- About this exercise -
Restate the lines word for word, from the one containing "Cách thức lựa chọn sách (734, 938)" through the last line of the entries below, without any other lines.

..............................

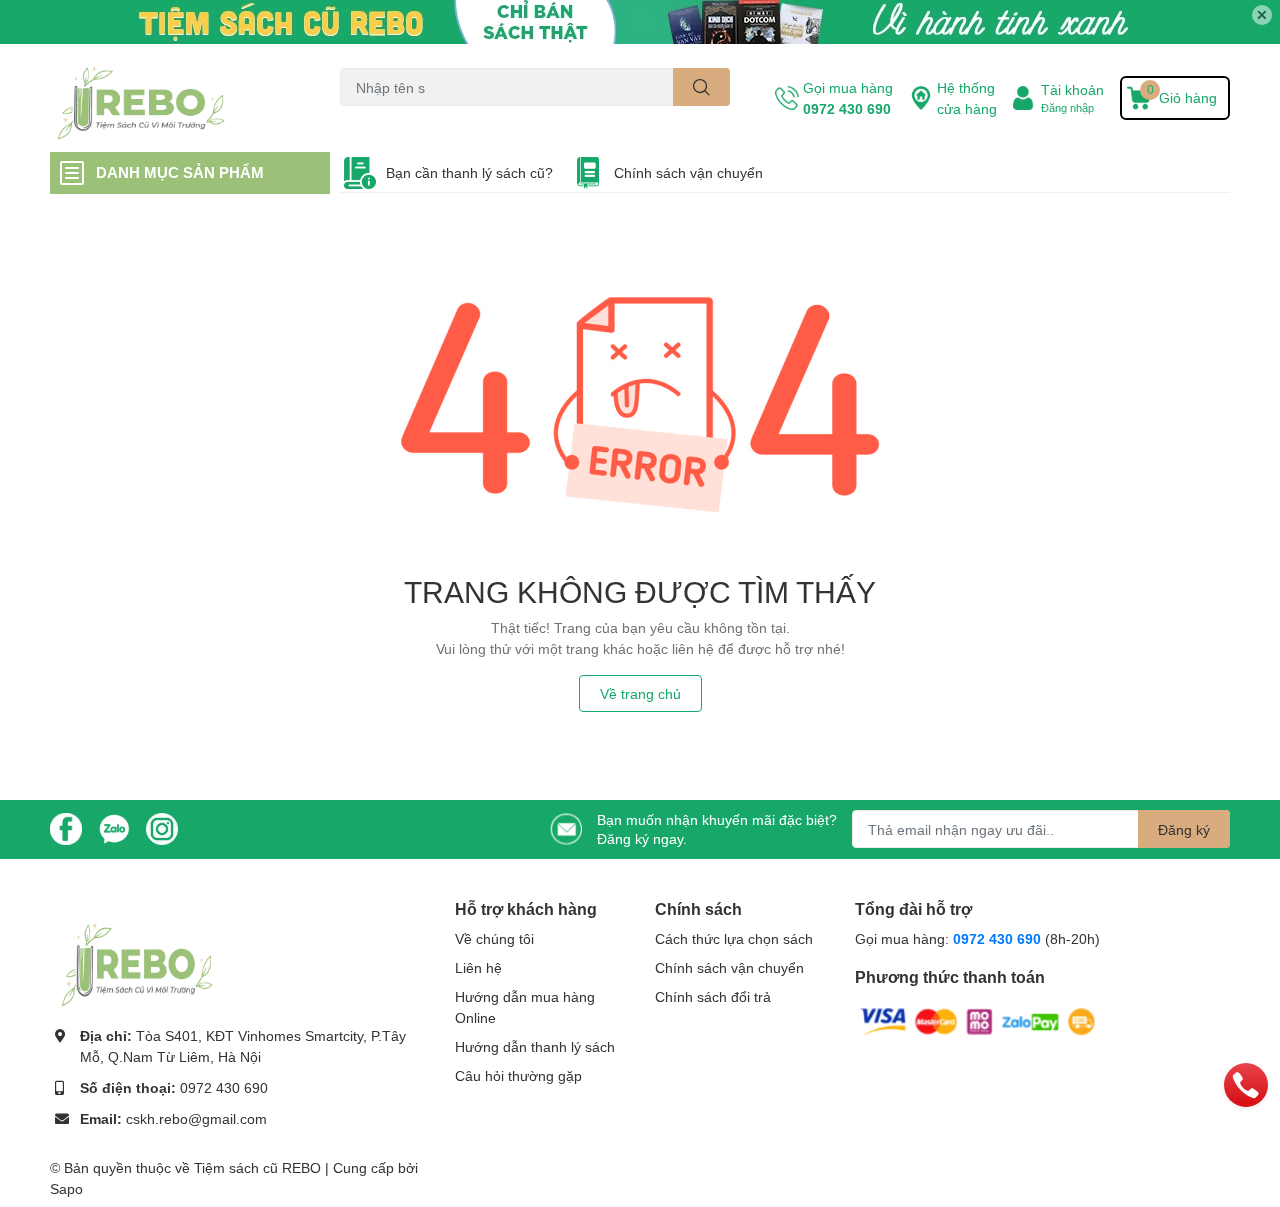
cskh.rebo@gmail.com (196, 1118)
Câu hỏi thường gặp (518, 1075)
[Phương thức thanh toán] (978, 1019)
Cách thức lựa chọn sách (734, 938)
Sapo (66, 1188)
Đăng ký (1184, 829)
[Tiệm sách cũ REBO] (174, 98)
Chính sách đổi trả (713, 996)
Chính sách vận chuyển (688, 172)
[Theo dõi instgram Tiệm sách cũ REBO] (162, 827)
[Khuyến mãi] (640, 22)
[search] (701, 87)
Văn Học (466, 117)
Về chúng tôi (494, 938)
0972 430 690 (847, 108)
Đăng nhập (1067, 107)
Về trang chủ (640, 693)
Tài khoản (1072, 89)
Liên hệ (478, 967)
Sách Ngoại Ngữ (385, 117)
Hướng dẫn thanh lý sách (535, 1046)
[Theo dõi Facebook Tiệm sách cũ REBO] (66, 827)
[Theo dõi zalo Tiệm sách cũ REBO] (114, 827)
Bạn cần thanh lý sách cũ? (469, 172)
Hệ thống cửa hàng (967, 98)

..............................

- Output of the exercise -
Cách thức lựa chọn sách (734, 938)
Sapo (66, 1188)
Đăng ký (1184, 829)
[Tiệm sách cũ REBO] (174, 98)
Chính sách đổi trả (713, 996)
Chính sách vận chuyển (688, 172)
[Theo dõi instgram Tiệm sách cũ REBO] (162, 827)
[Khuyến mãi] (640, 22)
[search] (701, 87)
Văn Học (466, 117)
Về chúng tôi (494, 938)
0972 430 690 (847, 108)
Đăng nhập (1067, 107)
Về trang chủ (640, 693)
Tài khoản (1072, 89)
Liên hệ (478, 967)
Sách Ngoại Ngữ (385, 117)
Hướng dẫn thanh lý sách (535, 1046)
[Theo dõi Facebook Tiệm sách cũ REBO] (66, 827)
[Theo dõi zalo Tiệm sách cũ REBO] (114, 827)
Bạn cần thanh lý sách cũ? (469, 172)
Hệ thống cửa hàng (967, 98)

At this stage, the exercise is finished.